---------- AVAILABLE DATA
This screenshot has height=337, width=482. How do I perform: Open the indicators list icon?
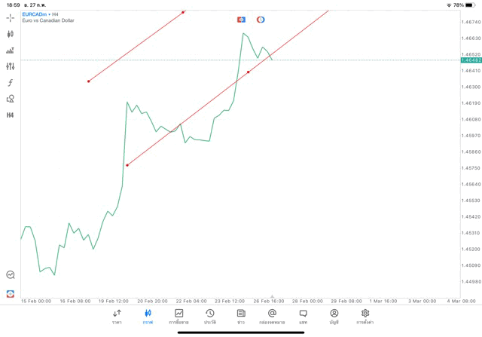tap(11, 51)
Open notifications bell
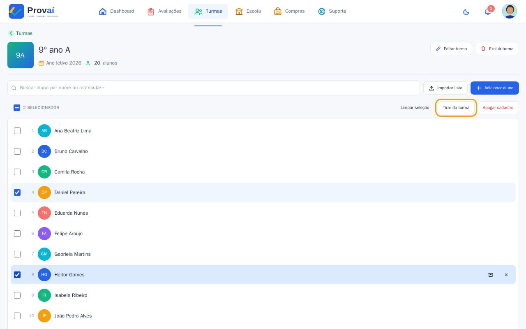This screenshot has height=329, width=526. click(488, 12)
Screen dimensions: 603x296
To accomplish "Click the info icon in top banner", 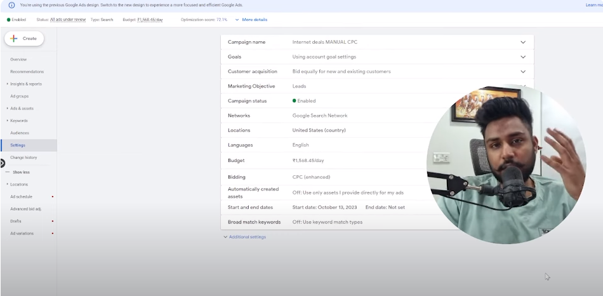I will click(11, 5).
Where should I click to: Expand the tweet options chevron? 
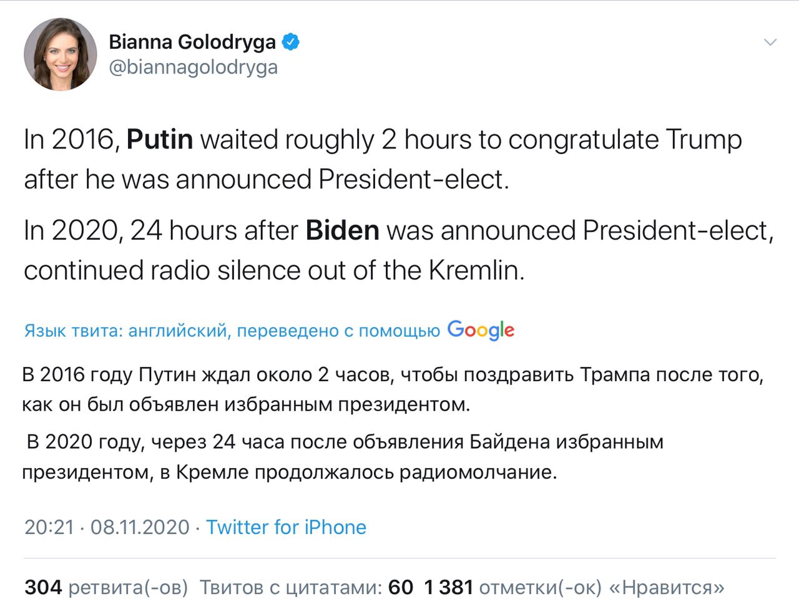(x=770, y=42)
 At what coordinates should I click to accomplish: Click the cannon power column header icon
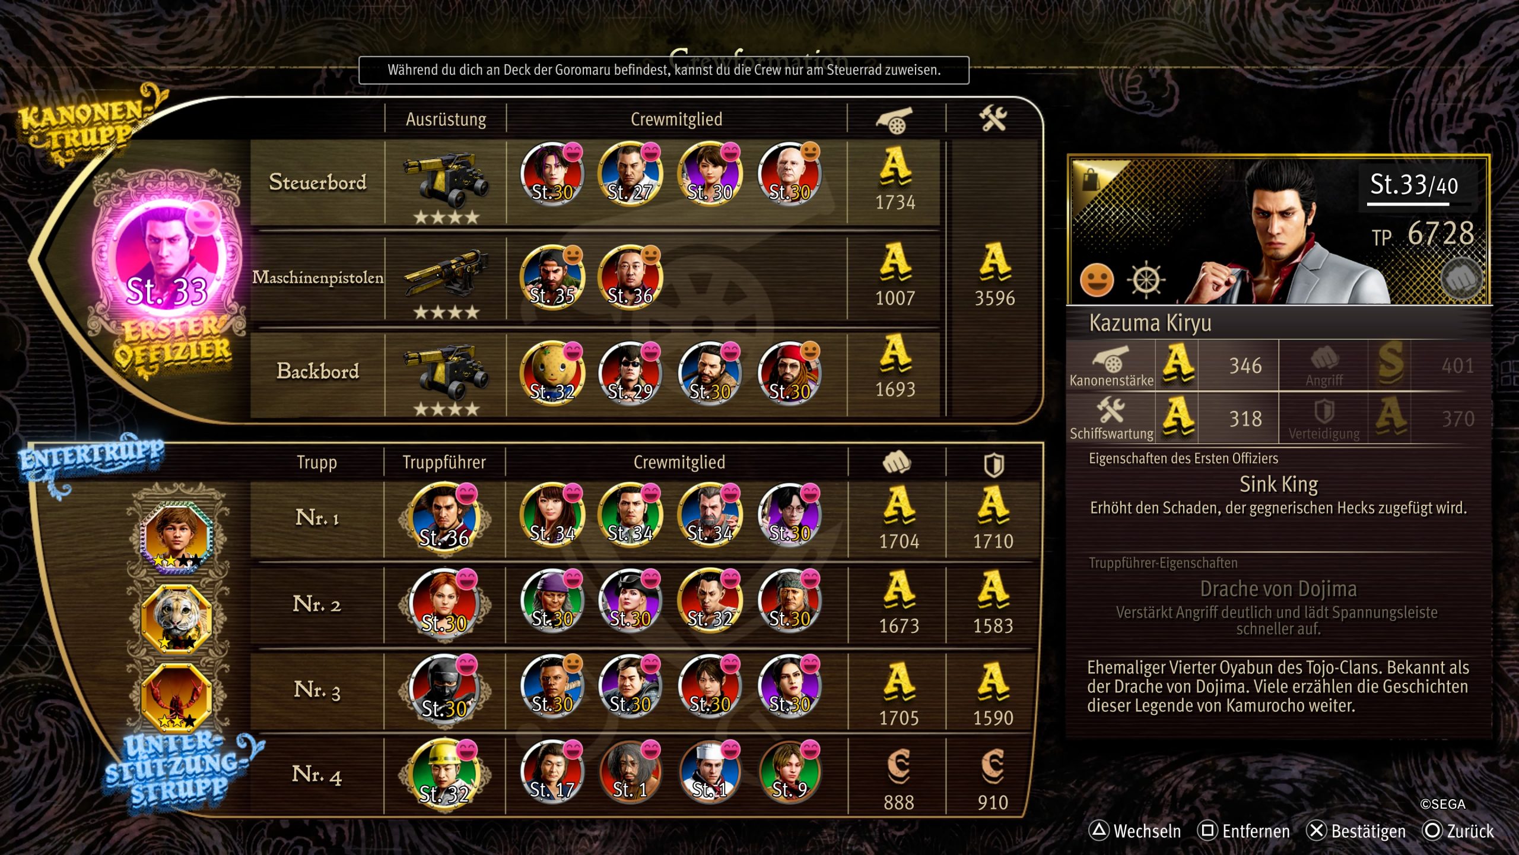click(x=895, y=121)
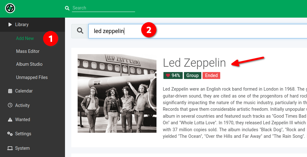Click the red Ended status badge
The height and width of the screenshot is (157, 307).
[211, 76]
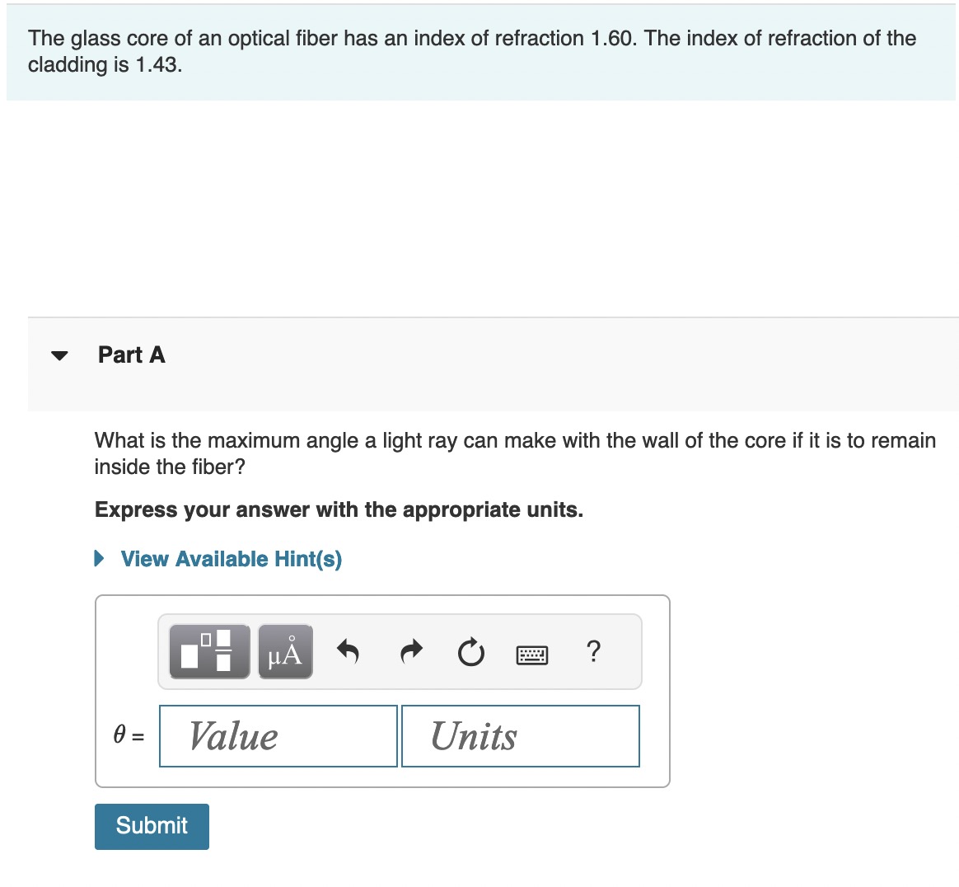Submit the answer for Part A
The image size is (959, 887).
[x=152, y=826]
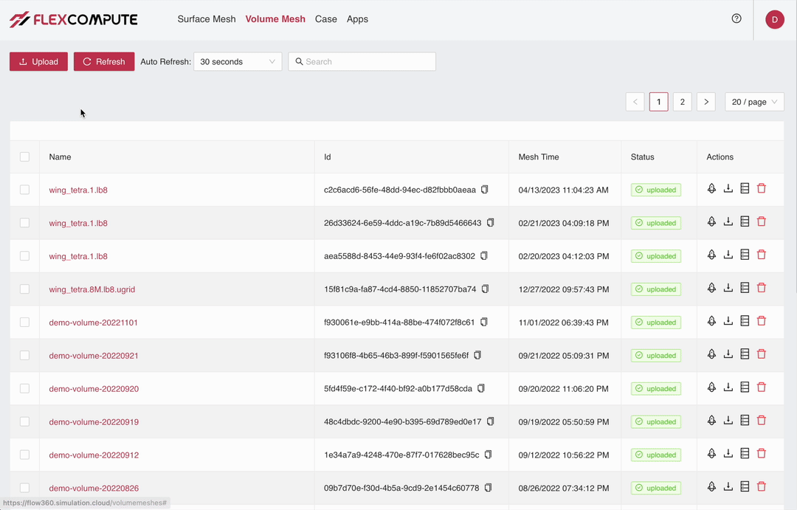The height and width of the screenshot is (510, 797).
Task: Click the download icon for demo-volume-20220826
Action: (728, 487)
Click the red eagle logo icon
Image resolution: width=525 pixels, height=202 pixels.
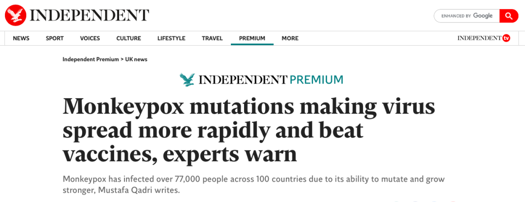pyautogui.click(x=16, y=16)
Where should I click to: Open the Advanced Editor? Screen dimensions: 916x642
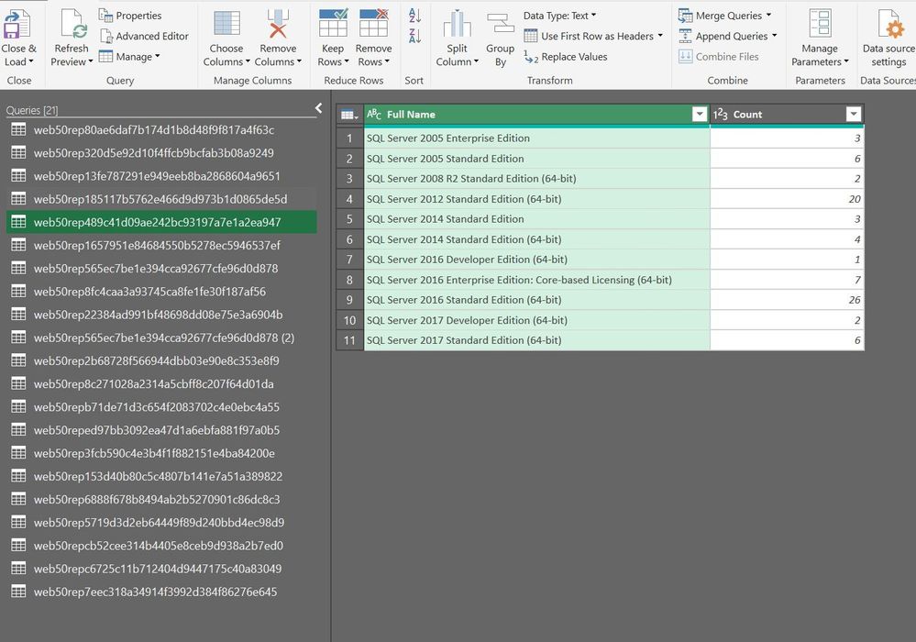[x=144, y=36]
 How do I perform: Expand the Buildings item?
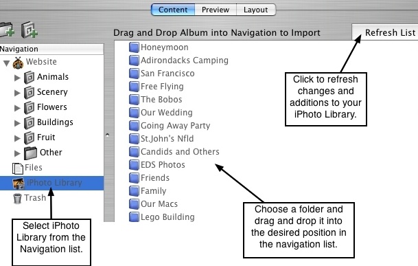(x=17, y=123)
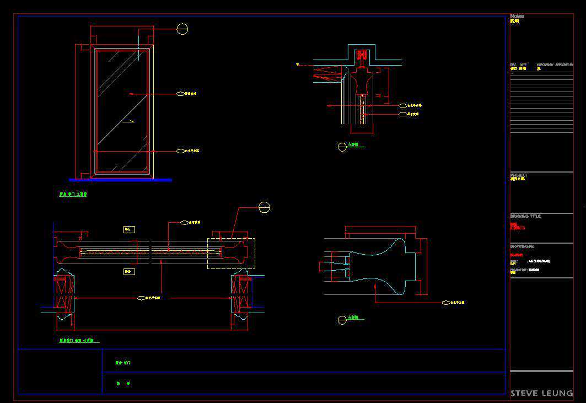Select the oval callout tag on the plan width dimension
The image size is (586, 403).
click(x=141, y=298)
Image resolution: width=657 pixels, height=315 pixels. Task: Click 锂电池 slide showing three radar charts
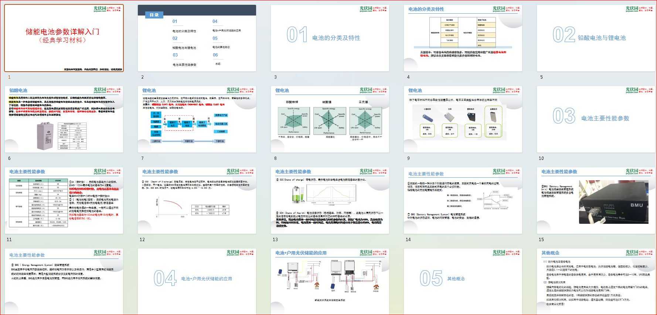[x=330, y=119]
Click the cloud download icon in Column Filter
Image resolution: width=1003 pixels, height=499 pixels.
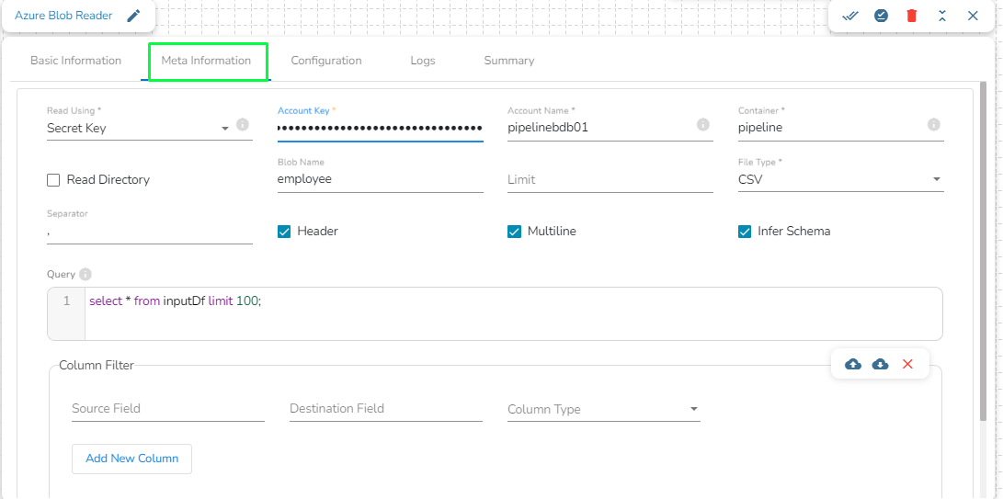tap(880, 364)
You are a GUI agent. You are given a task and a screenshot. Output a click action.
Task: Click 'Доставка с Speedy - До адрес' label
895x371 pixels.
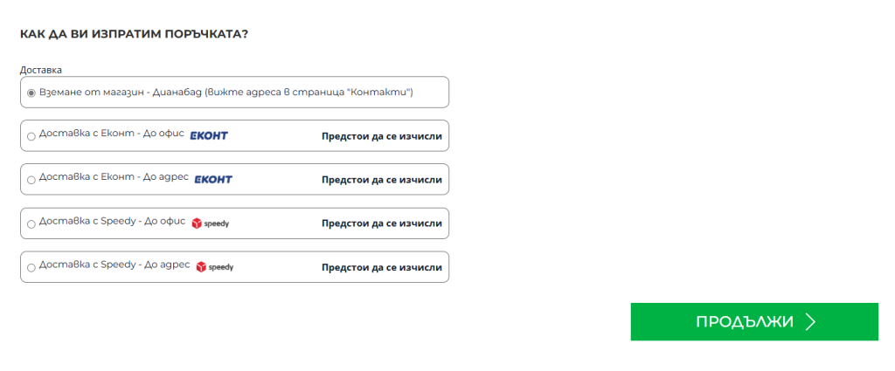(114, 265)
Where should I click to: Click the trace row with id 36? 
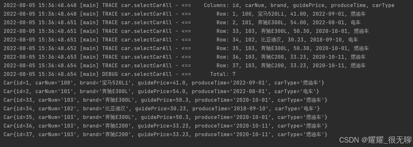[184, 57]
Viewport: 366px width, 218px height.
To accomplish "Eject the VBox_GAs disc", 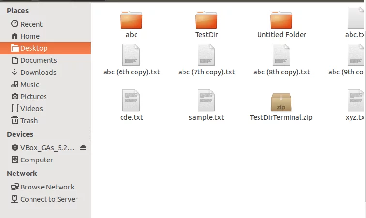I will point(83,147).
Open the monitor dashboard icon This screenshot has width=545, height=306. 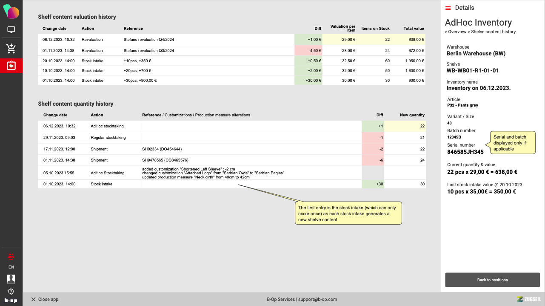pos(11,30)
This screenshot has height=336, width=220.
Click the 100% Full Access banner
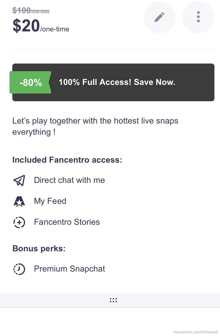pos(113,82)
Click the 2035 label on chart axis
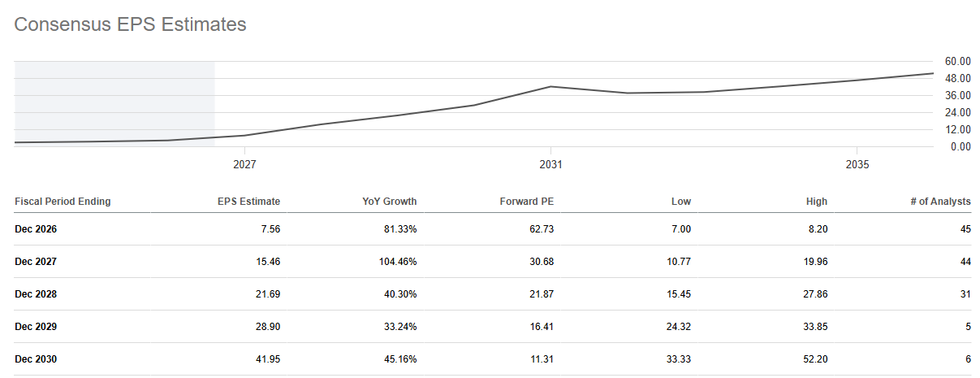Image resolution: width=980 pixels, height=378 pixels. pyautogui.click(x=857, y=164)
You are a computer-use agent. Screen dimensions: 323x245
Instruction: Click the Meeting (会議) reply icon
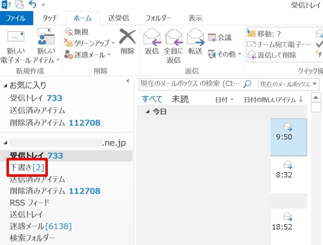[220, 37]
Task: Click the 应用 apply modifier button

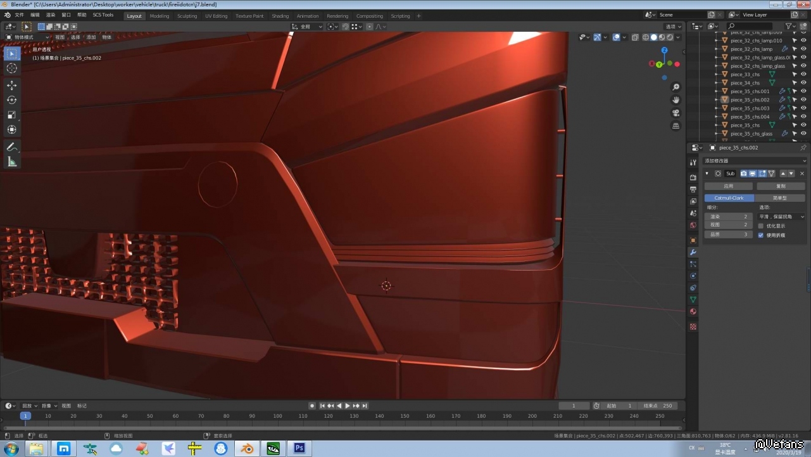Action: (729, 186)
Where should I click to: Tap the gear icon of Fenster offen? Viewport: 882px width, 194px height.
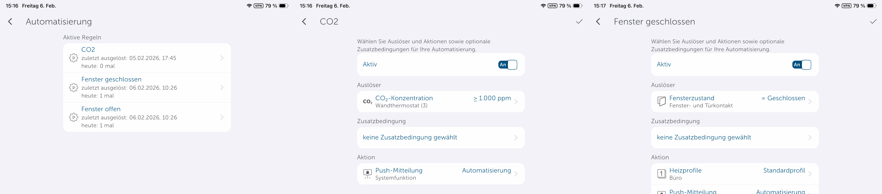coord(73,117)
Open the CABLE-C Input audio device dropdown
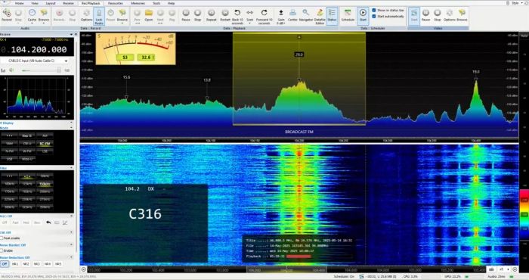529x280 pixels. (35, 61)
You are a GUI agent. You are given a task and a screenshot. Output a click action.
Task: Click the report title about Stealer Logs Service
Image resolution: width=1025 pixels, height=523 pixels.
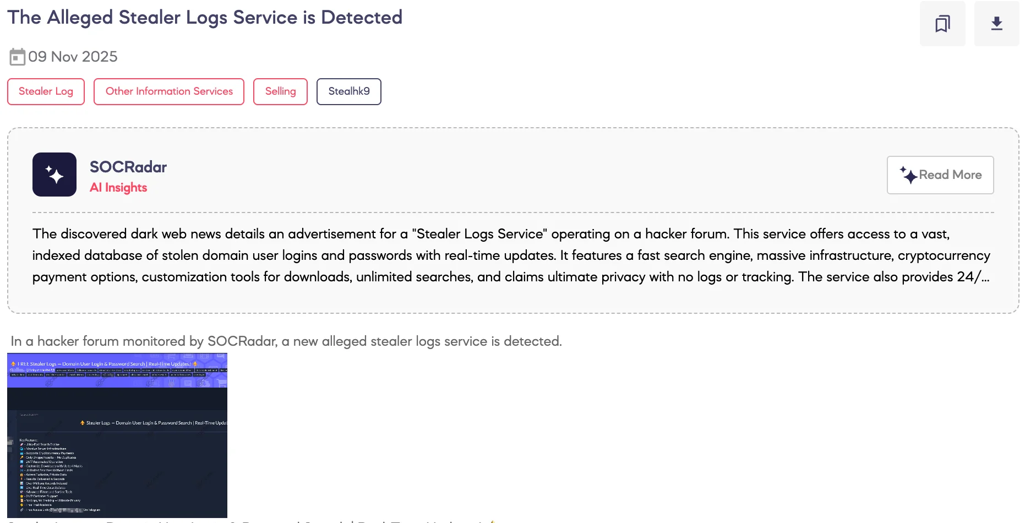coord(205,17)
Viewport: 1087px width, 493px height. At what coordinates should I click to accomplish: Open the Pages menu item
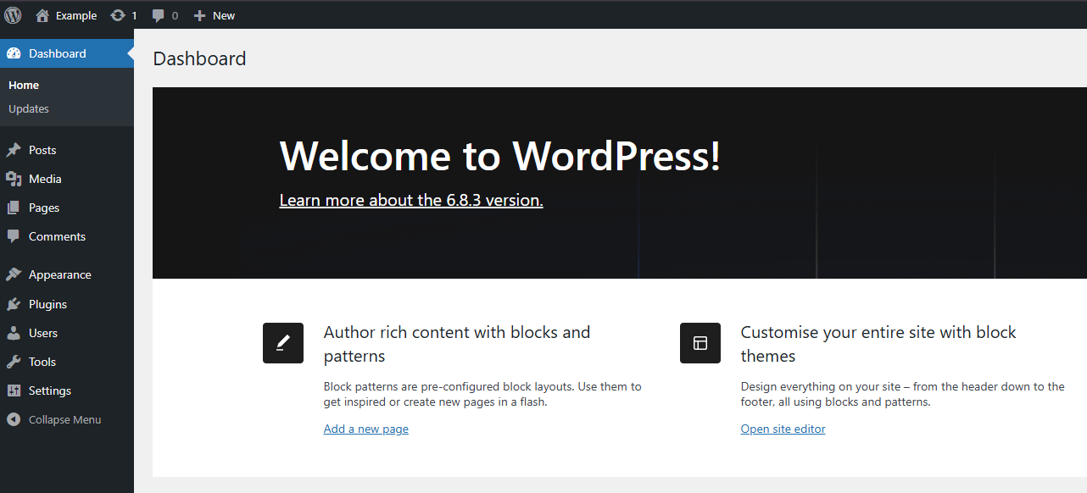click(x=44, y=208)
--------------------
**YOUR TASK**
Transcribe exactly, and without any pictures, each line from the one that holds "Where should I click to: Tap" through the final line of the material above.

**WRITTEN SOLUTION**
Where should I click to: Tap the gear icon of Fenster offen? Viewport: 882px width, 194px height.
coord(73,117)
Open the CABLE-C Input audio device dropdown
529x280 pixels. (35, 61)
You are a GUI agent. You are given a task and a screenshot. Output a click action.
Task: Click the report title about Stealer Logs Service
Image resolution: width=1025 pixels, height=523 pixels.
coord(205,17)
Viewport: 1087px width, 493px height. At what coordinates should I click to accomplish: Open the Pages menu item
click(x=44, y=208)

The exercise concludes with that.